Um desafio a ser enfrentado é a desburocratização e simplificação dos processos, por meio de programas de certificação que visam a melhoria dos processos alfandegários e fiscais, como o do Operador Econômico Autorizado (OEA) que, pelo monitoramento do gerenciamento de riscos nas operações logísticas. visam acelerar o transporte de cargas, minimizando atrasos e facilitando o trânsito de mercadorias entre os diferentes estados e países. Os gargalos logísticos no Brasil exigem uma abordagem multinível que envolve tanto melhorias nas infraestruturas rodoviária, ferroviária e portuária, assim como a adoção de infraestruturas e novas tecnologias, integração de modais de transporte e parcerias público-privadas.

SRB – Como a volatilidade dos preços de combustíveis, commodities e câmbio influencia os custos de transporte e quais estratégias as empresas estão utilizando para lidar com essas oscilações?

SH – Uma das estratégias do setor de transporte de cargas para tratar das oscilações de preços de combustíveis e insumos de transportes e dos preços das commodities poderá ser a utilização de contratos futuros, afim de que as transportadoras possam vir a garantir um preço fixo para o combustível por um período determinado, reduzindo a incerteza e facilitando o planejamento de custos. Um exemplo é negociar contratos de fornecimento de combustíveis ou insumos (como pneus e peças de reposição) com preços fixos, ou com cláusulas de reajustes previsíveis, o que ajuda a mitigar os riscos associados às variações de preço desses insumos. Além disso, o emprego de tecnologias de monitoramento de frotas através de programas de treinamento para motoristas resulta em redução significativa no consumo de combustível.

Técnicas como dirigir a uma velocidade constante, evitar acelerações bruscas e realizar manutenções periódicas nos veículos ajudam a otimizar o uso de combustível e na redução de acidentes que comprometem a disponibilidade dos trechos de cada modo de transporte. No âmbito da proteção das responsabilidades dos operadores logísticos (de armazenagem ou transportes) e do próprio embarcador de cargas, a contratação de seguros é fator de aumento da confiabilidade nas operações e de garantias dos contratos.

SRB – Quais os riscos de segurança no transporte de commodities, como roubos e acidentes, e quais tecnologias e estratégias estão sendo utilizadas para garantir a proteção das cargas?

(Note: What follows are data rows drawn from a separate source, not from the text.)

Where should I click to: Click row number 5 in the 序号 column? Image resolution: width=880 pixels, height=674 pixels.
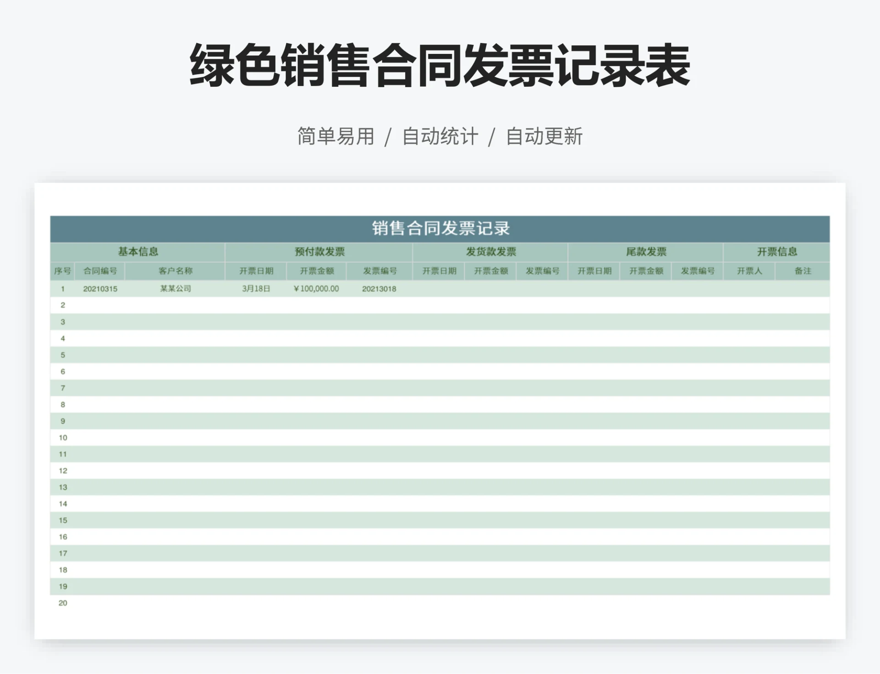(62, 355)
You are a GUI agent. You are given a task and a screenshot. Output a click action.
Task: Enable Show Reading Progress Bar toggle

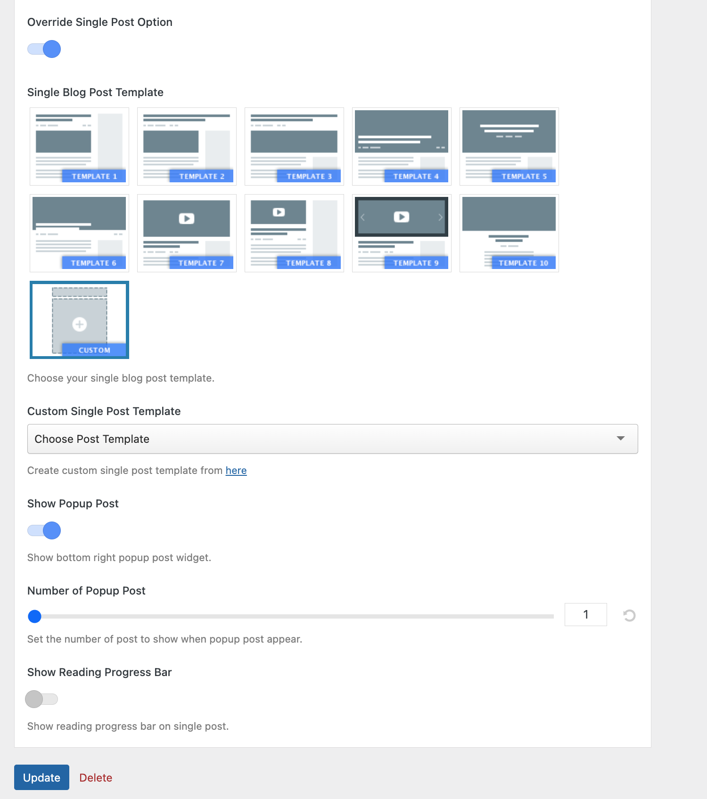click(41, 699)
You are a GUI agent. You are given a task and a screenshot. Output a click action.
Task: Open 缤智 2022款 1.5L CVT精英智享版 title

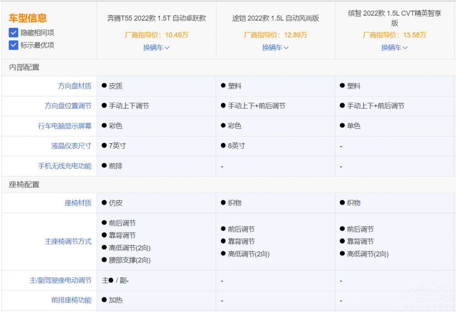tap(394, 18)
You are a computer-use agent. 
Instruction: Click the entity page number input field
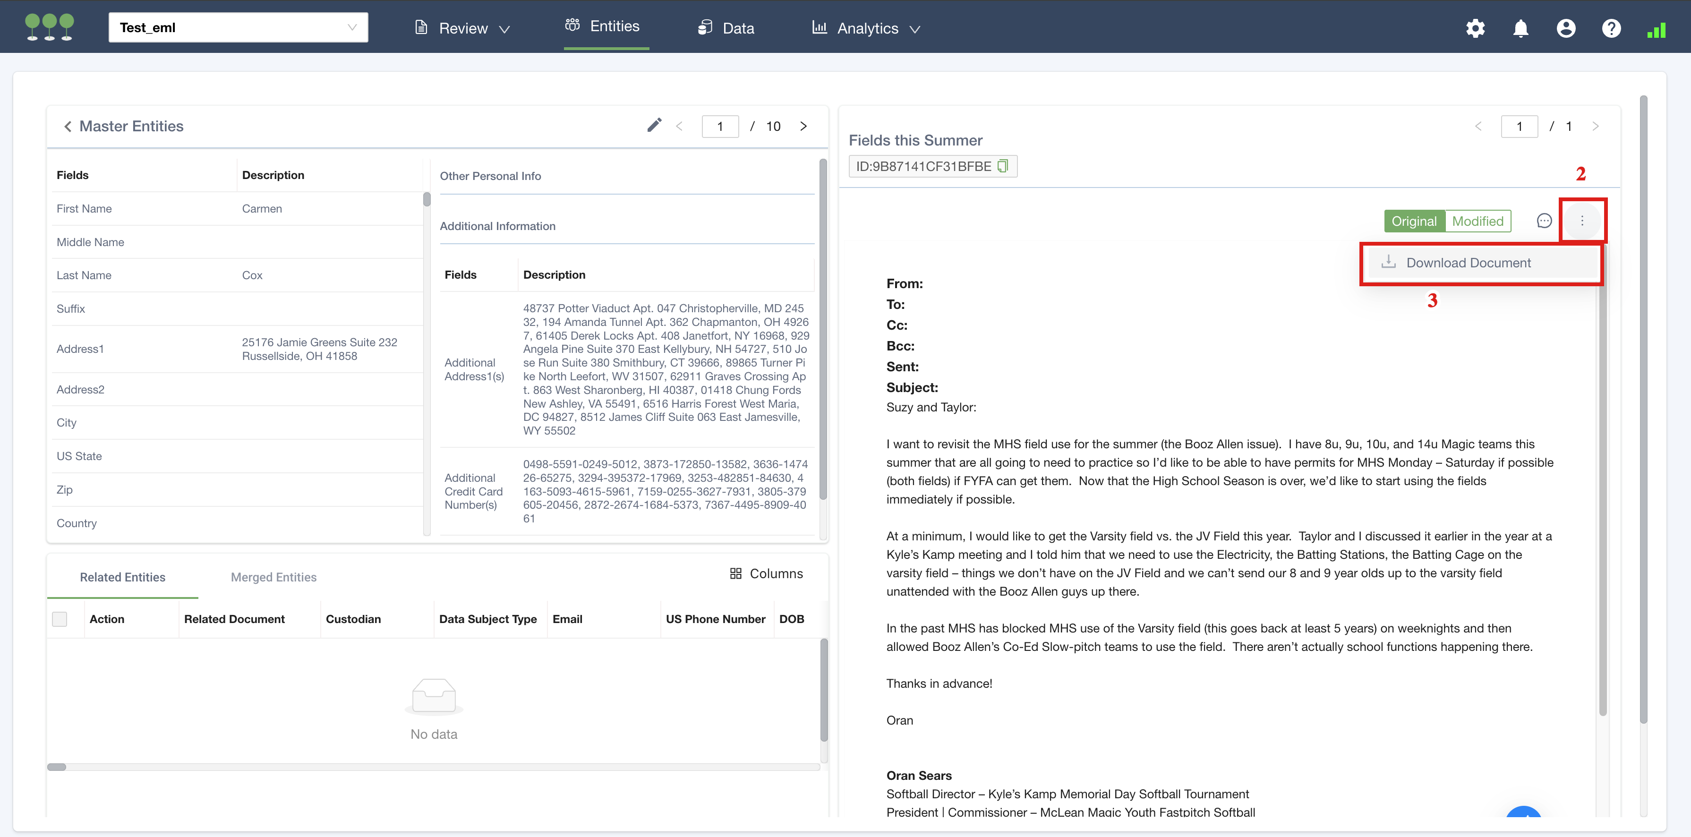(x=720, y=126)
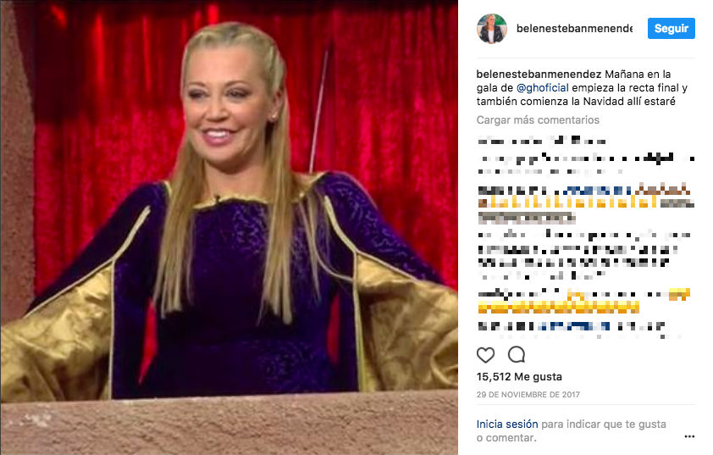Click the 'para indicar que te gusta' text
Screen dimensions: 713x455
pos(604,424)
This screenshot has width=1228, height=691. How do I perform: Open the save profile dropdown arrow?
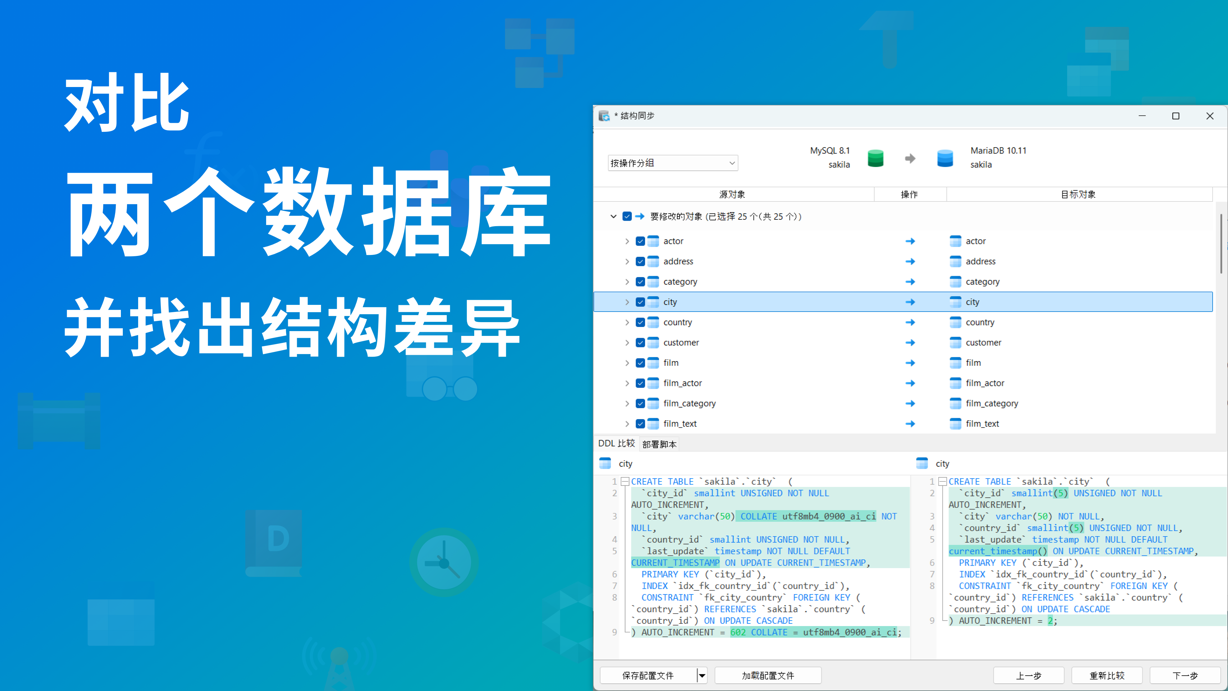pyautogui.click(x=702, y=675)
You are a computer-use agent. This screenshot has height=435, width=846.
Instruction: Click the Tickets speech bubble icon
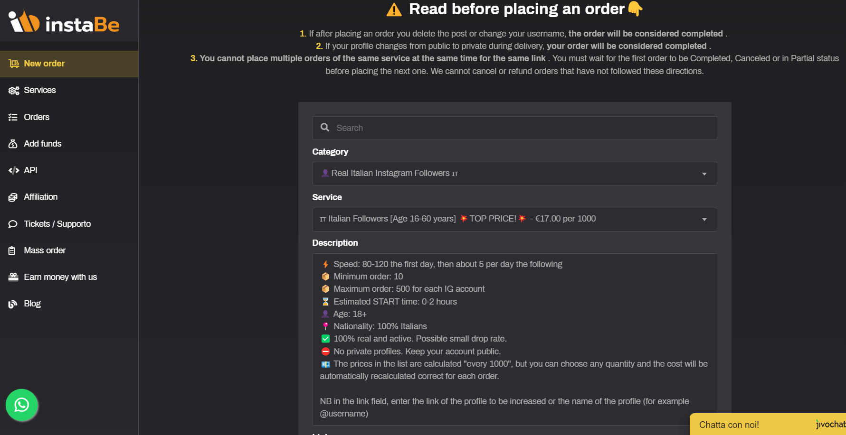click(x=13, y=224)
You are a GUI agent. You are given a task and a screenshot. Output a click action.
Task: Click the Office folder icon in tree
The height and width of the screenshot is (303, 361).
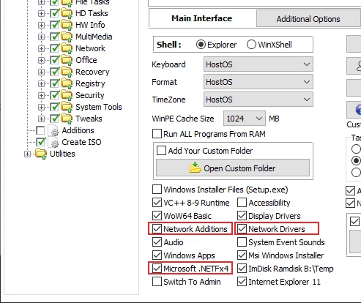click(67, 60)
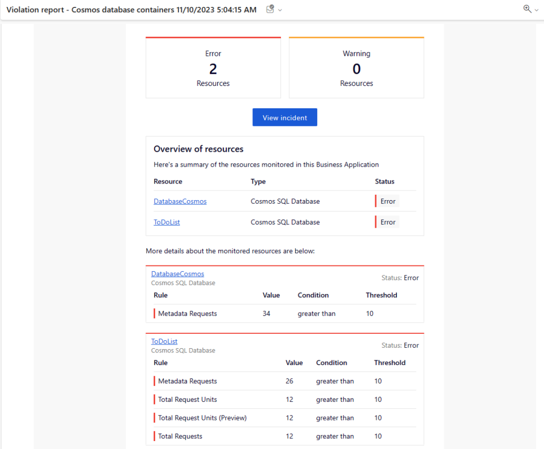Screen dimensions: 544x449
Task: Click the Error status badge for ToDoList
Action: click(387, 222)
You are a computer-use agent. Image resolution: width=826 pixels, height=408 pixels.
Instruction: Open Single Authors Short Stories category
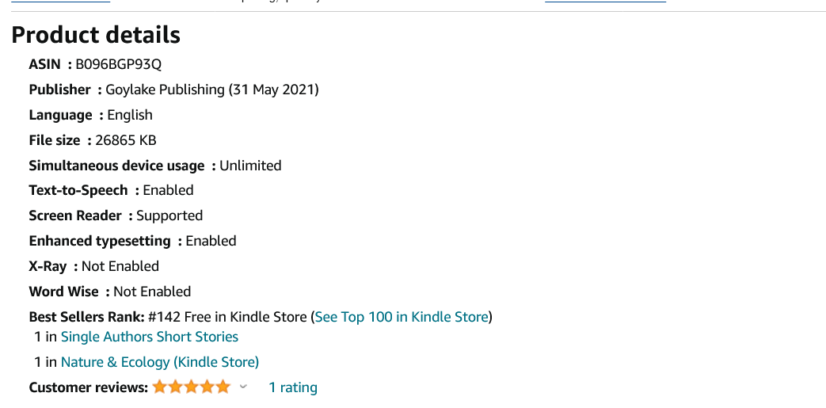point(150,337)

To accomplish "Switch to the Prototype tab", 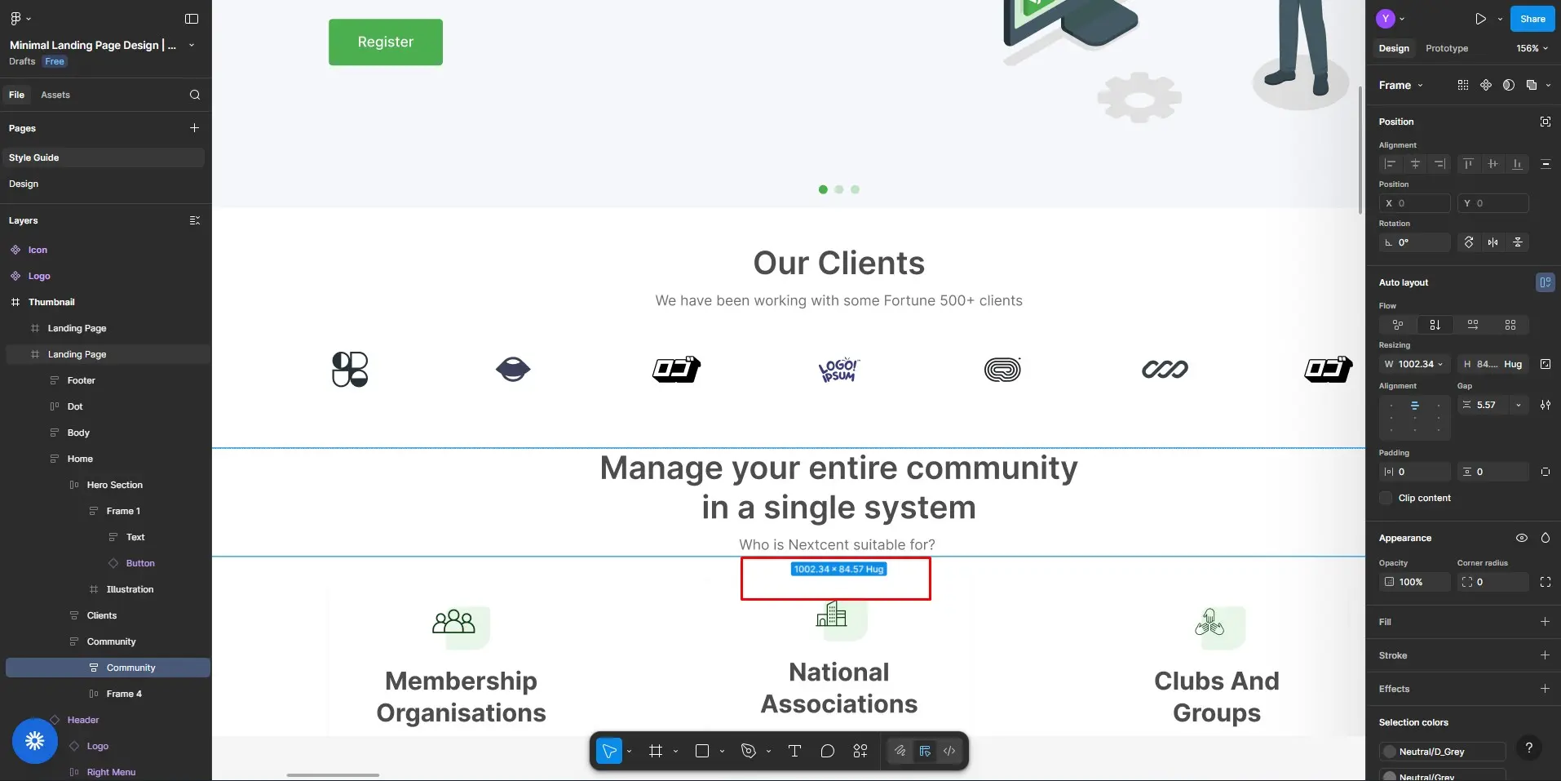I will click(x=1446, y=48).
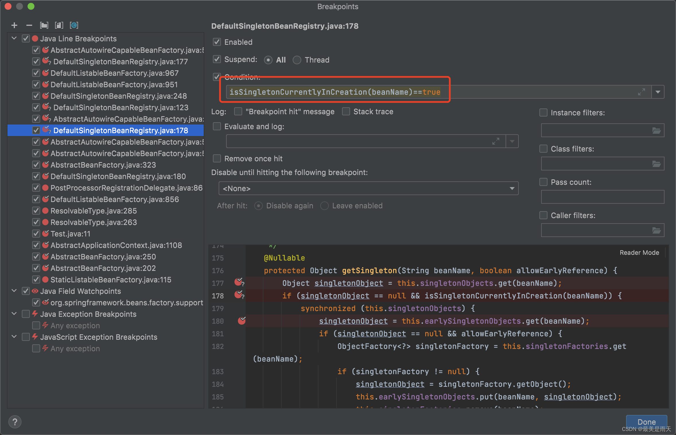Click the remove breakpoint minus icon
Image resolution: width=676 pixels, height=435 pixels.
pyautogui.click(x=29, y=26)
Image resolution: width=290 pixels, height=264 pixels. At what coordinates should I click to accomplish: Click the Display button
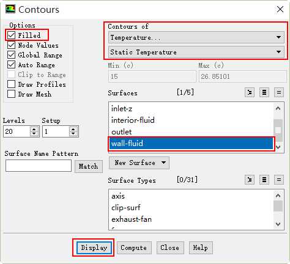coord(94,248)
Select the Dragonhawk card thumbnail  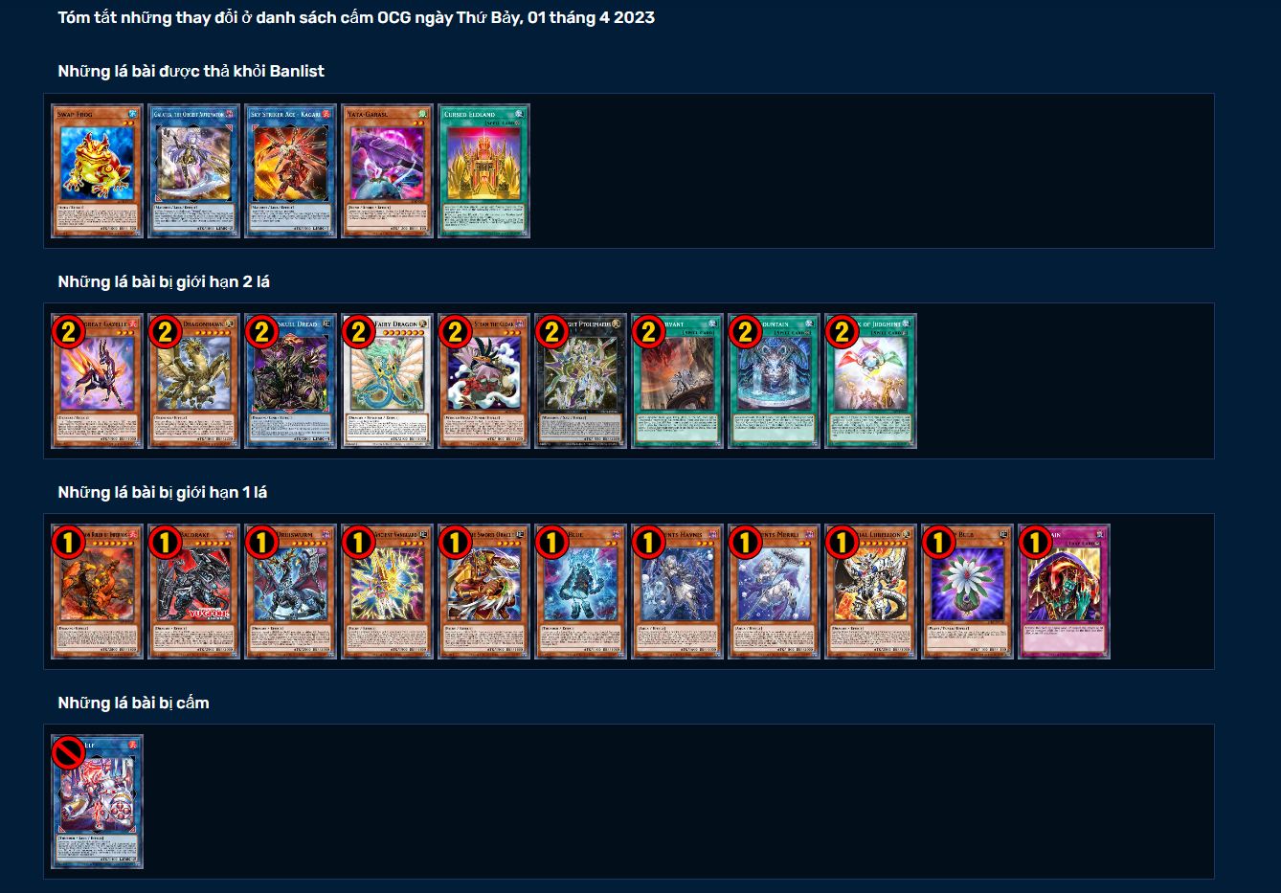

SH – O setor de transportes deve possuir um planejamento para a redução dos riscos empregando tecnologias de telemetria e rastreamento e monitoramento de frota, com vistas a proteger as cargas de acidentes e roubos, assim como também buscar as proteções financeiras para as garantias contratuais dos níveis de serviços. Ao combinar essas tecnologias, as empresas do setor de transportes podem reduzir significativamente os riscos de acidentes e roubos, além de aumentar a eficiência operacional e a segurança geral da carga.

A integração com sistemas de gestão de risco, com o objetivo de integrar os dados de rastreamento e telemetria com sistemas de gestão de risco e análise preditiva para antecipar possíveis ameaças, trazem benefícios na previsão de riscos. Empregando políticas e programas de guarda de base de dados históricos se pode analisar e identificar padrões que indicam áreas ou situações de alto risco, ajudando a evitar essas situações.

Assim, com a combinação sistematizada de processos de segurança física, patrimonial e de operações, as empresas do setor de transportes poderão reduzir os riscos de acidentes e roubos, além de promover o aumento da proteção das cargas através de contratos de seguros, aumentado a confiabilidade dos serviços e a eficiência operacional, além de prover a segurança geral da carga.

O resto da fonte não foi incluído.